• Instructions for the task: Return the lines beginning at the one that contains "Click the Veeam icon in the title bar" and running to the end of the records, exactly and with nothing else. Omit pictures.

• Data for processing:
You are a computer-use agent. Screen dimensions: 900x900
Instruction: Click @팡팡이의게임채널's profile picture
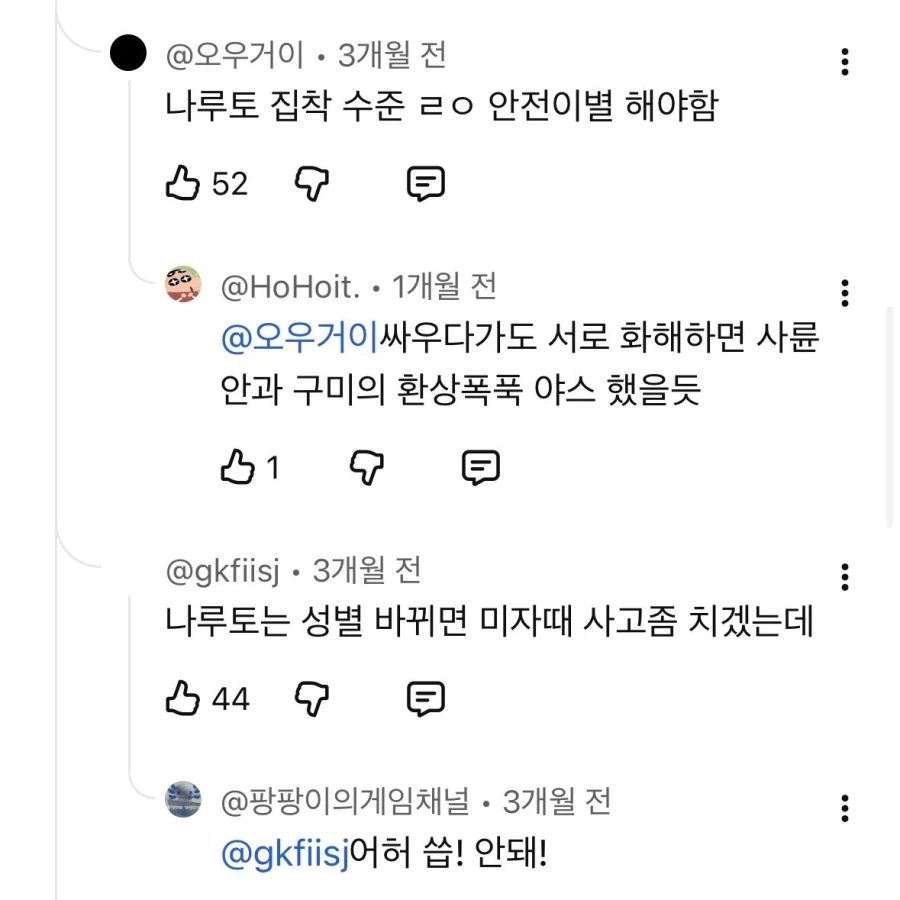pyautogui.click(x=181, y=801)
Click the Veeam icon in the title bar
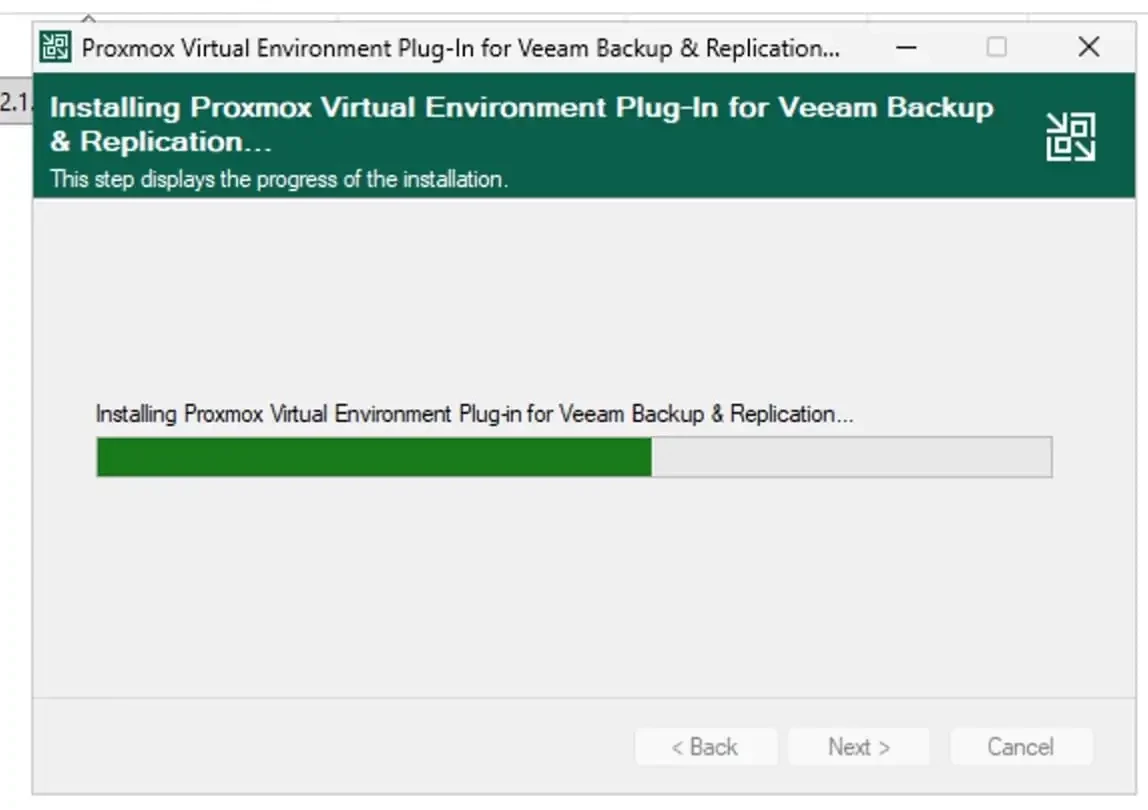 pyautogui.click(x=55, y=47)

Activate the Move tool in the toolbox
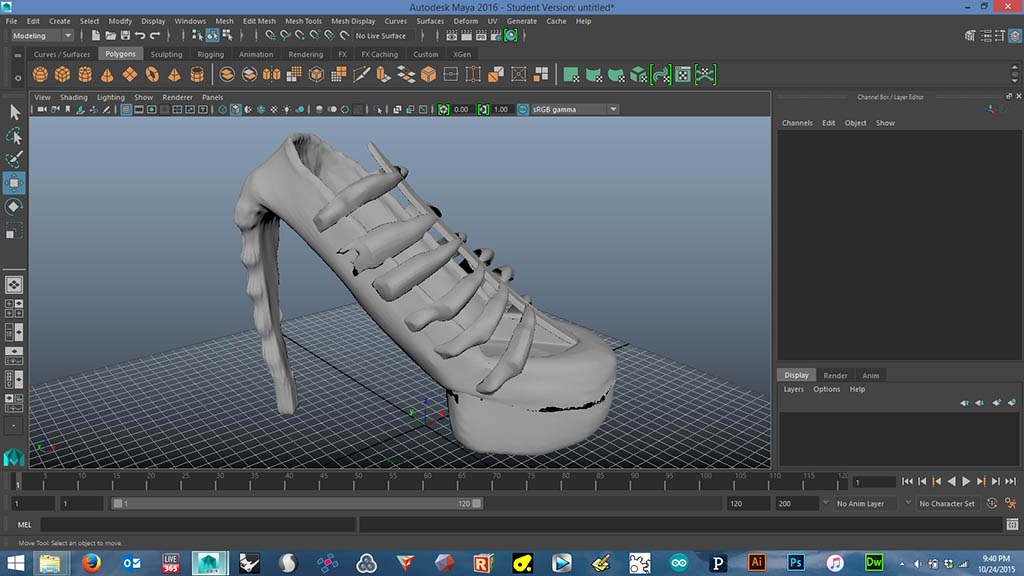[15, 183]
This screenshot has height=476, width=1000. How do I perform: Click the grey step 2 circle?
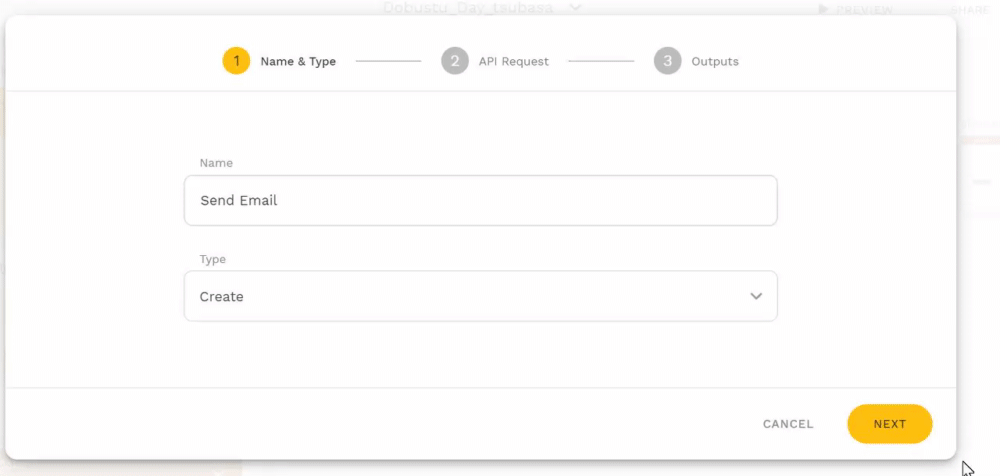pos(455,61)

• Expected answer:
Click the Veeam icon in the title bar
 pyautogui.click(x=55, y=47)

Activate the Move tool in the toolbox
[15, 183]
This screenshot has height=476, width=1000. How do I perform: Click the grey step 2 circle?
pos(455,61)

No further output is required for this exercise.